Un ulteriore accenno a don Michele Dobromiri si trova nella Relazione di mons. Antonio Becich, scritta a Belene nel 1745; parlando del parroco di Oresh, don Stanislas Dulov, il visitatore afferma che egli “con tutto che sia di qua nativo, va sotto il nome di Raguseo col fermano del quondam D. Michele Dobromiri, che fu trucidato da’ Turchi in Adrianopoli, e gli sucederebbe gran male, se dalli mercanti Ragusei venisse accusato dell’inganno che prattica col falso Fermano verso li Turchi”[8].

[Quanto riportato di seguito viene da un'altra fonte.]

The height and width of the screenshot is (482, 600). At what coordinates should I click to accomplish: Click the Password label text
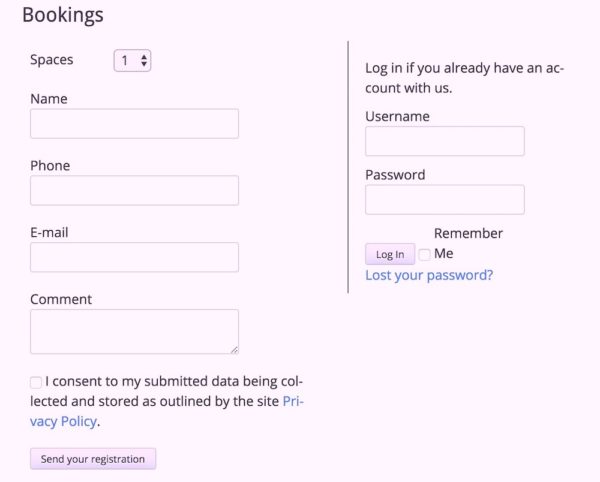click(x=395, y=175)
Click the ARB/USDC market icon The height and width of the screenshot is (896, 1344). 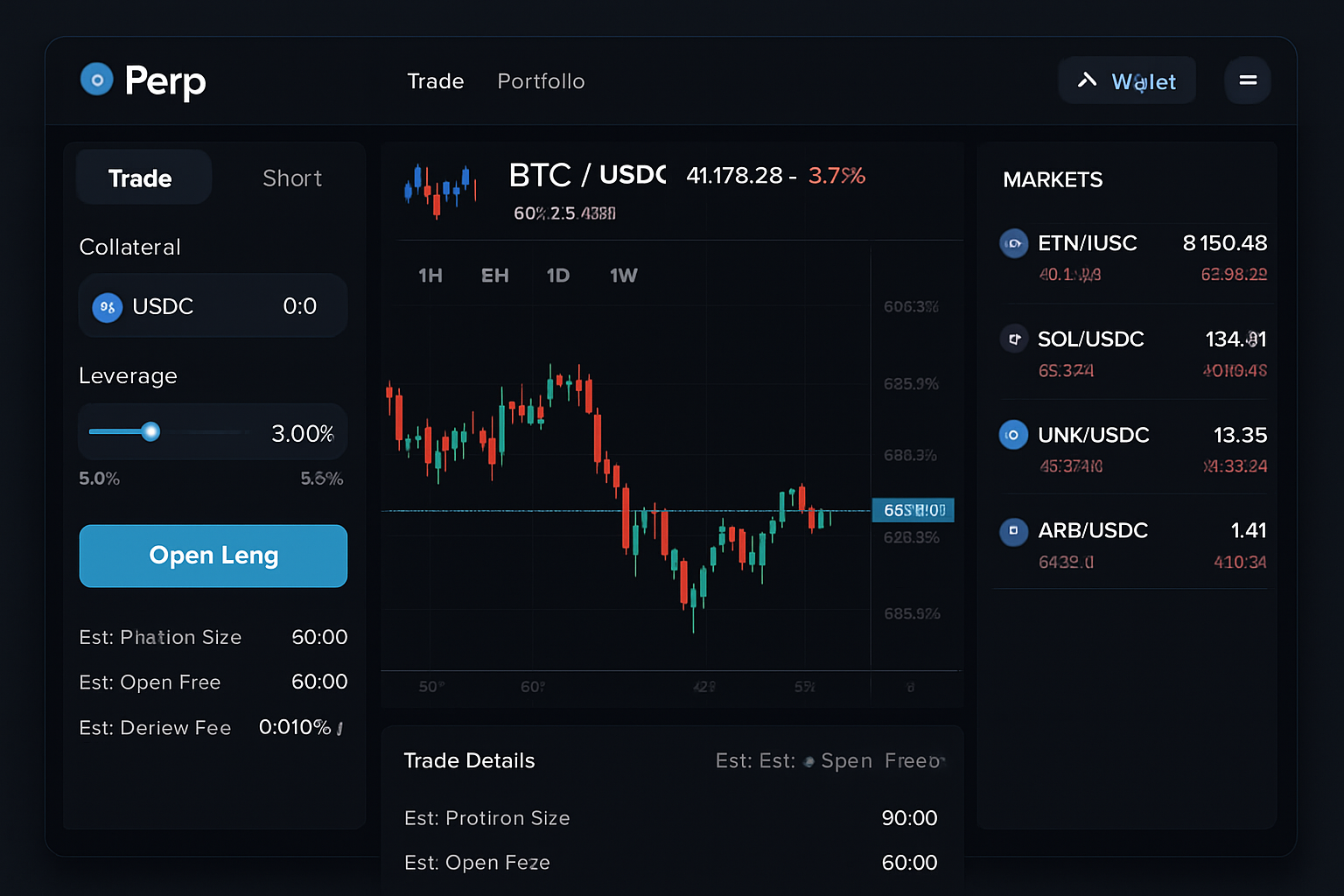coord(1013,532)
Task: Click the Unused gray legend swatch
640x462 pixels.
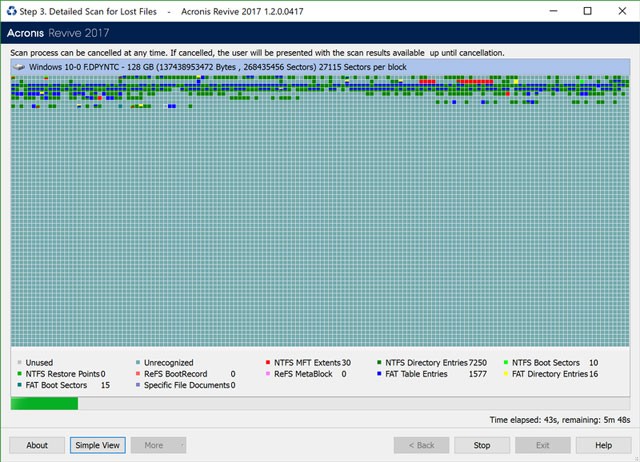Action: click(18, 363)
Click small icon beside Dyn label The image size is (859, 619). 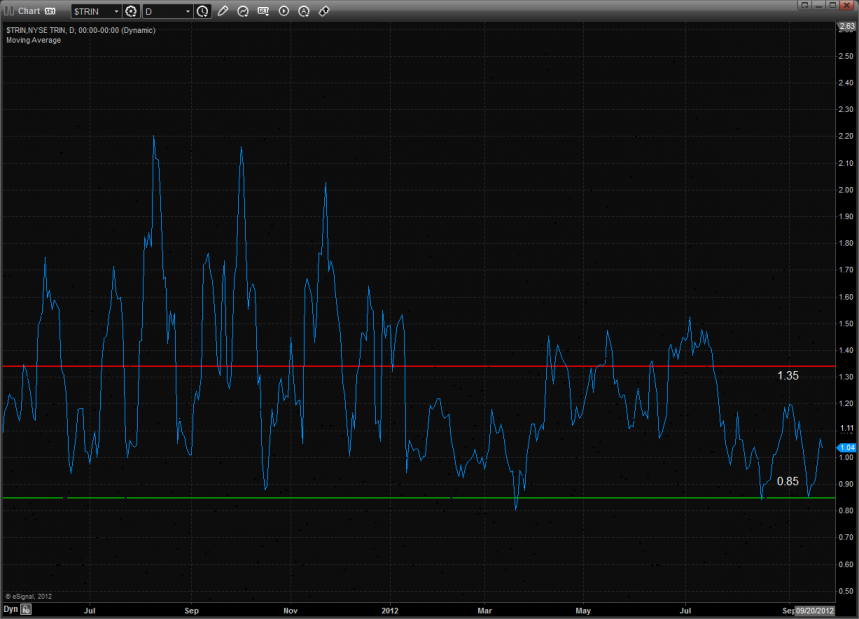26,608
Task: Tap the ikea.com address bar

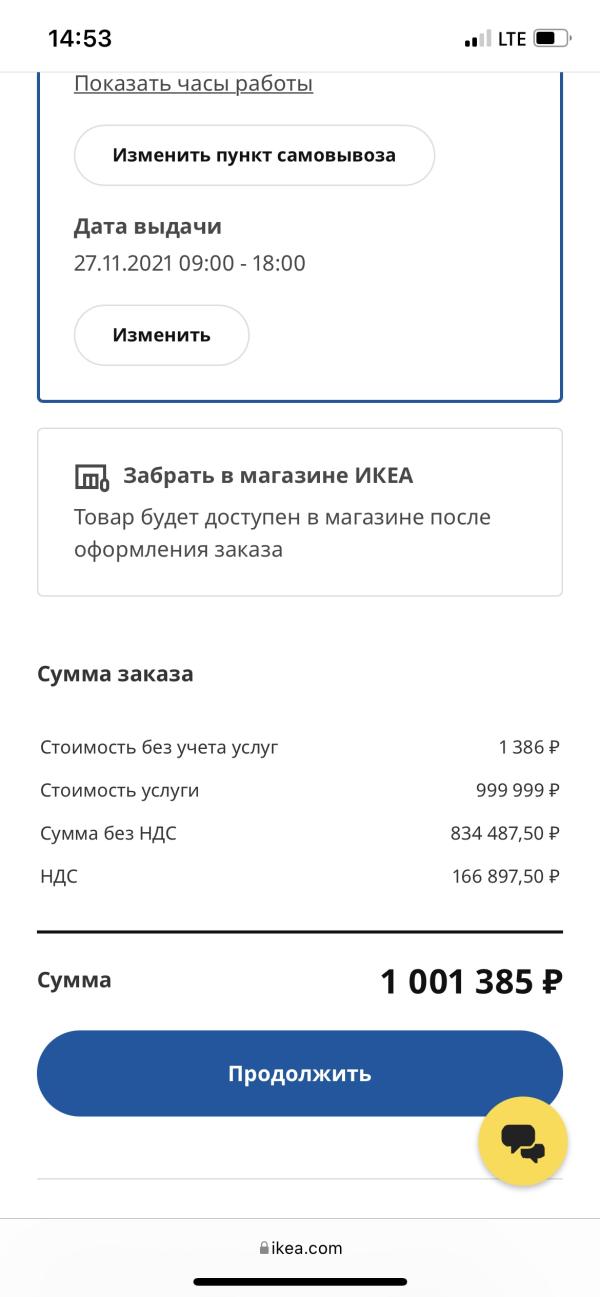Action: pyautogui.click(x=300, y=1248)
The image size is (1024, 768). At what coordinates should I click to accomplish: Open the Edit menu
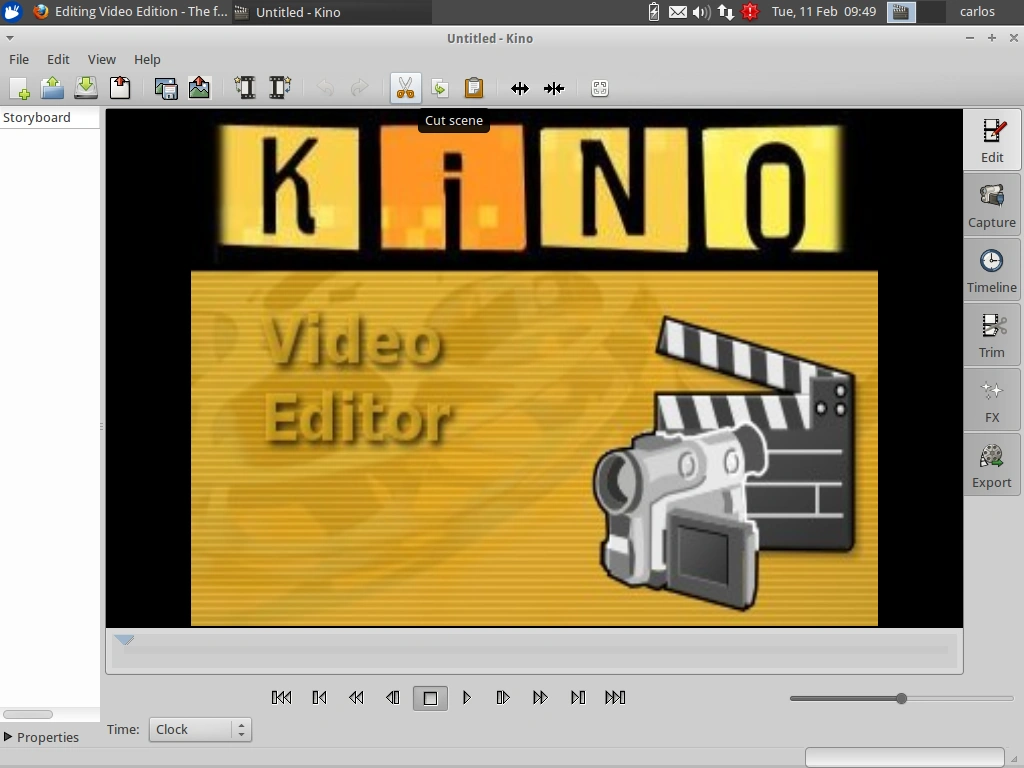58,59
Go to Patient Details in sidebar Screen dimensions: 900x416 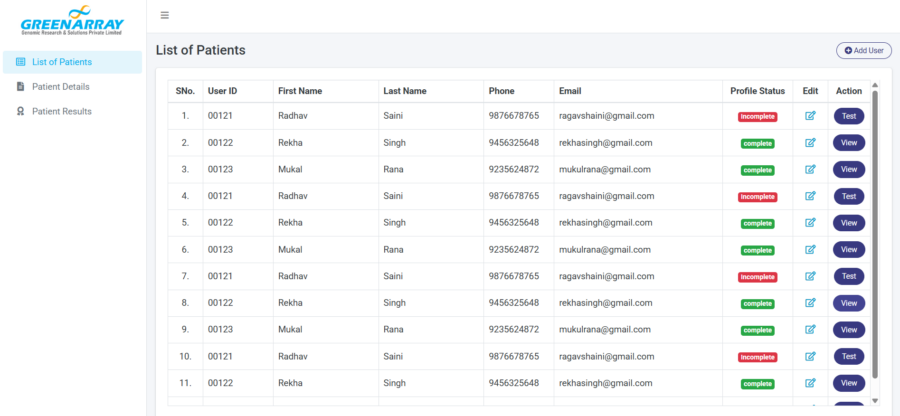(60, 87)
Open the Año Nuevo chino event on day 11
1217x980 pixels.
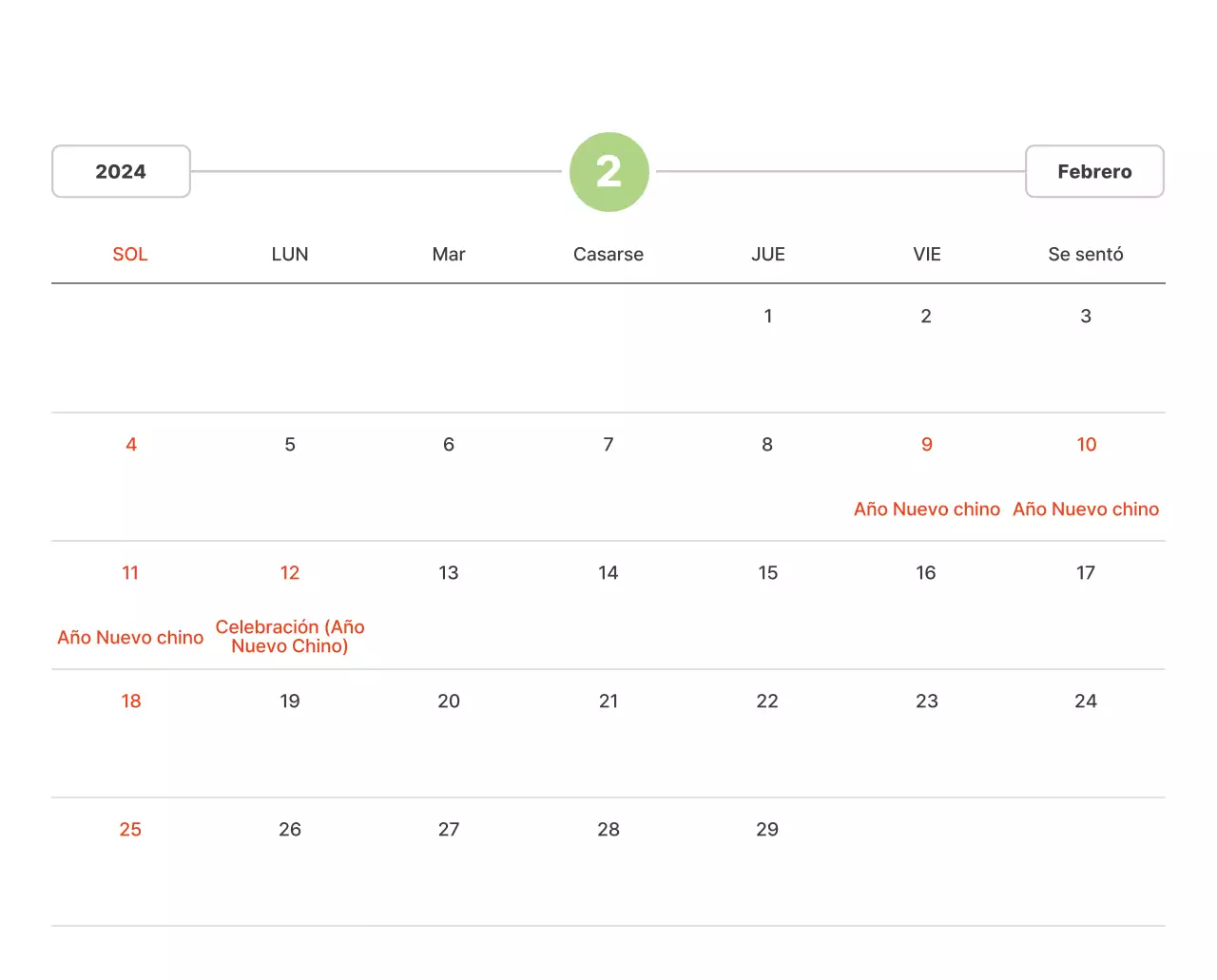tap(130, 638)
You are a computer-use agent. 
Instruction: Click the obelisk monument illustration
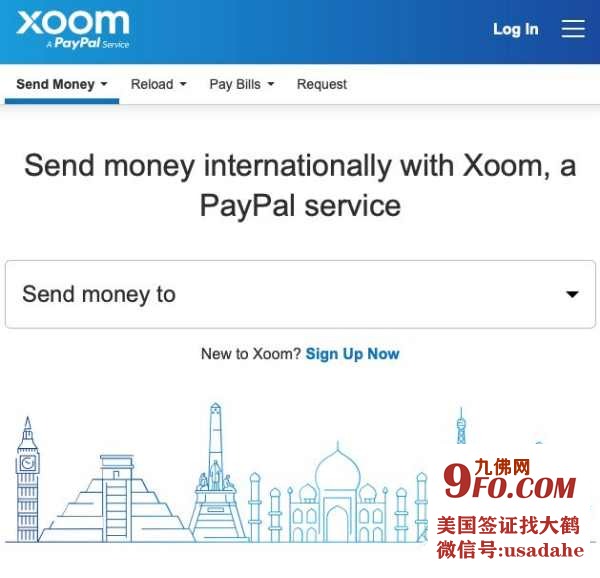coord(216,472)
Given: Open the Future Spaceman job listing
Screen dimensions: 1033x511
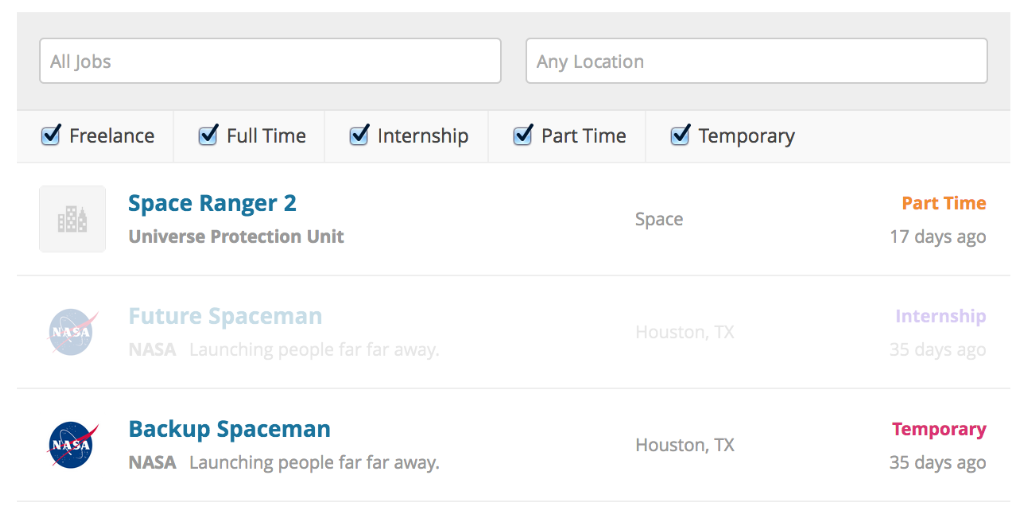Looking at the screenshot, I should [225, 317].
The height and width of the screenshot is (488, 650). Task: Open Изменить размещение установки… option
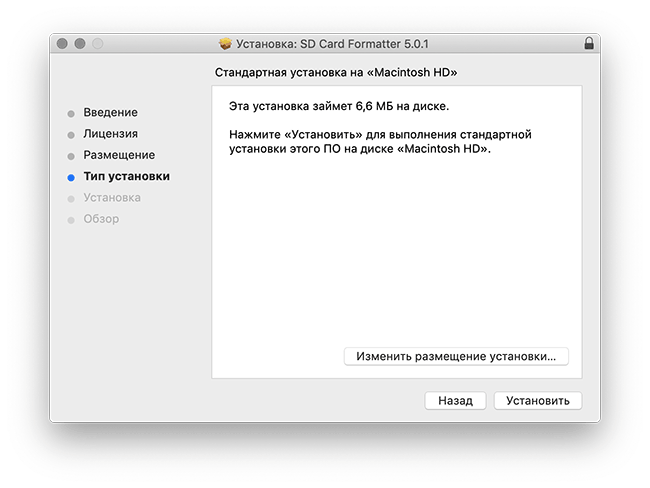[456, 356]
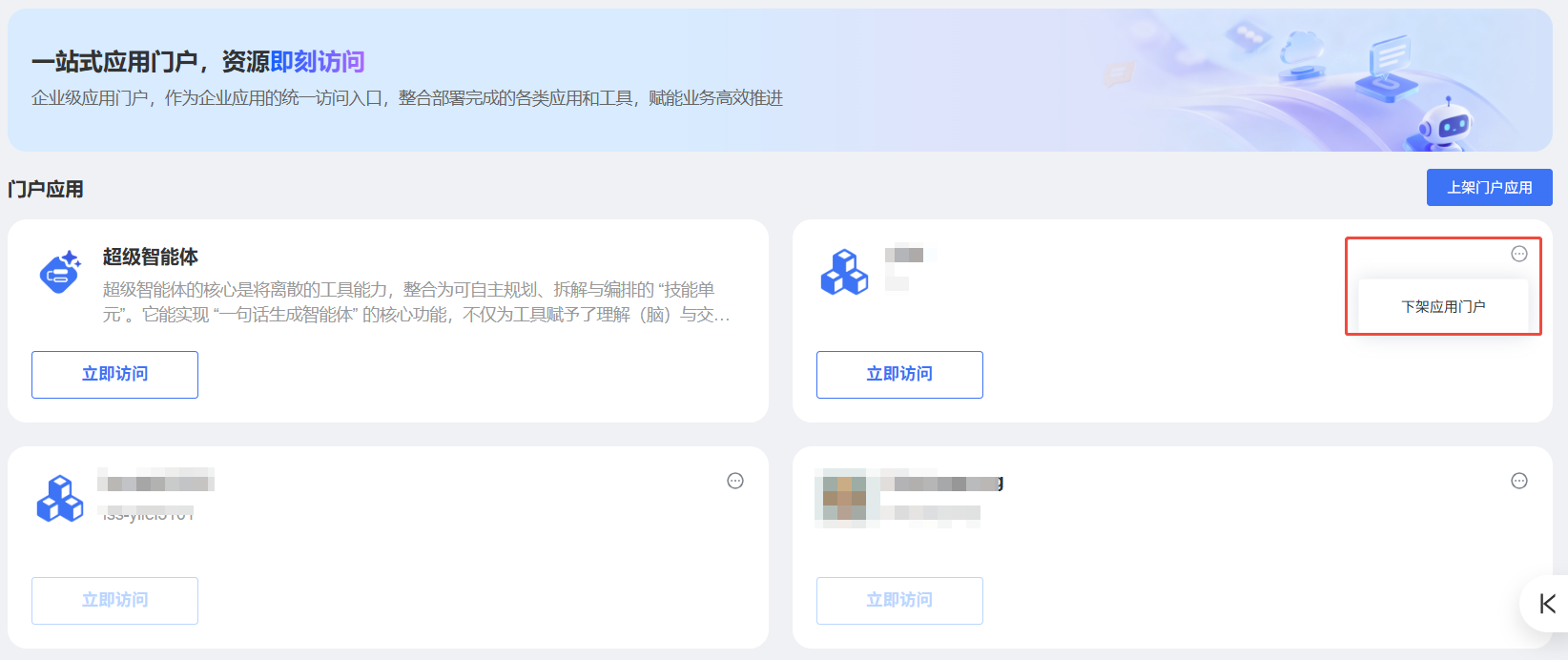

Un altro accenno si ha nella Relazione di mons. Radovani del 1749: “La Protezione e l’essere nazionale Raguseo nulla ha giovato al quondam Monsig. Andriasci e ai suoi Missionari ragusei, come apparisce nella visita spedita dal medesimo a quella S. Congregazione del 1731, fatta per ordine del suddetto Andriasci dal missionario Don Michaele Dobromiri[9].

L’ultima volta che viene menzionato don Michele, prima di entrare nel dimenticatoio della storia, è nella visita di mons. Zuzzei del 1757: “Queste missioni sono state in vari tempi diversamente distribuite. Ai tempi di mons. Andriasci, che risedeva a Filippopoli, erano quattri i missionari. Quello di Calaclie aveva cura di Filippopoli, dove erano allora pochissimi cattolici dispersi al servizio dei Turchi, di Eschisagara, di Jambol, dove non vi sono più cattolici, di Soffia e di detta Calaclie, e vi era missionario il sacerdote don Michele Dobromiri”[10].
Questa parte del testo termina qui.